The word bidet (pronounced: Bee Day) is french for pony, a reference to sitting astride as if on a saddle. It is a feature more common in European toilets. A bidet stands around 40cm high, about adult knee-height, and is connected to a hot and cold water supply and waste outlet in the same way as your bathroom sink. The most popular way to do this is with a single mixer tap and pop-up plug, although some bidet taps also have a variable fountain spray. The bowl area is longer than it is wide, but is fairly shallow, allowing you to crouch over it with your feet either side to wash and refresh yourself.
The standard bidet is mounted to the floor and is 15-15 ½ inch high (approximately 40 cm – knee high). The drain trap and supply lines can be brought in from the wall or the floor. A combination toilet/bidet is an excellent option where a higher seat is desired or needed.
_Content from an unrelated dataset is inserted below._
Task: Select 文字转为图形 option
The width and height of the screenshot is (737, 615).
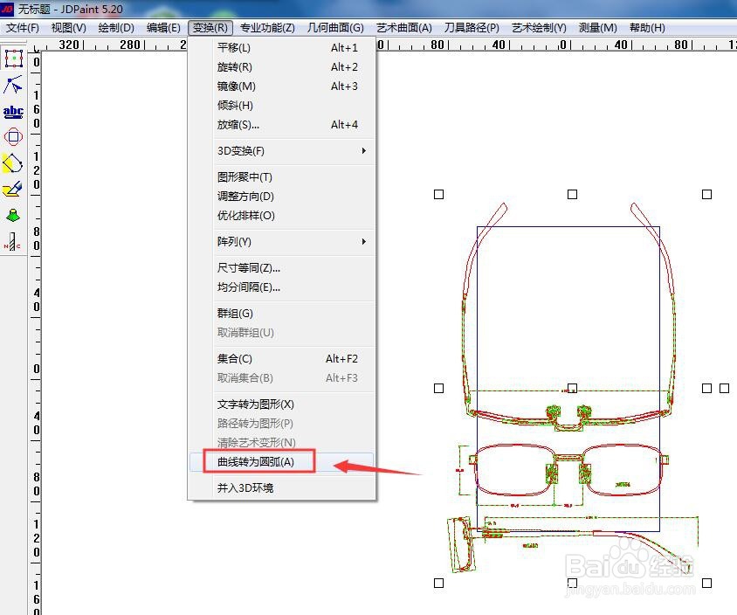Action: pos(252,404)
A Very Brief History of the Bidet
The usage of bidet was recorded in earliest known written reference in 1710. originating from France, it was invented to cleanse the ‘private’ areas of the body in between (what was then) regularly scheduled baths – which is once a week. In 1750, the bidet à seringue appeared. It provided an upward spray through the use of a hand-pump fed by a reservoir.
Modern plumbing brought the bidet into the bathroom where it sits next to the toilet.
Popularity of the Bidet
The function of the bidet is understood in continental Europe and is considered to be as important in the bathroom as the toilet and the tub. Most Americans though have never seen a bidet. To some, this seems a bit strange, but the majority of Americans start their day in the shower, rather than visit the bathtub once a week. Thus the use of the bidet for personal hygiene has not yet taken on an important role in America. It is then quite a surprising fact that American plumbing manufacturers are among the top producers of bidets, and almost all of these are exported to other countries.
The Modern Bidet
Usually made from vitreous china, the modern bidet is styled to resemble the shape of the toilet and is a sit-down wash basin. The bidet is placed next to the toilet in the bathroom, an arrangement meant to encourage personal hygiene.
There are four basic types of bidets:
1. Over the Rim
Fitted with a standard faucet, the bowl is filled with water the same way you fill a sink. This is generally the cheapest and simplest type to install. Having a rimless bowl makes easy to clean.
2. Heated Rim (flushing rim)
Has Hot/Cold handles on top, but the water enters the bowl below the rim of the basin.
The more popular models are equipped with a spray, which provides a gentle shower. There are two type of sprays – Vertical, which has a fountain jet in the center of the bowl; and horizontal, which has special over the rim spout that delivers a horizontal stream of water.
These units must be installed using backflow prevention devices, as there is a possible risk of water becoming contaminated from back siphonage created by spray fittings. This should be installed by a plumbing contractor.
Some models combine the heated rim and a vertical spray option in one unit.
A bidet should be installed with a gap of at least 4 inches between the wall and the back of the bidet, providing room at the sides for legs and at the back for the knees.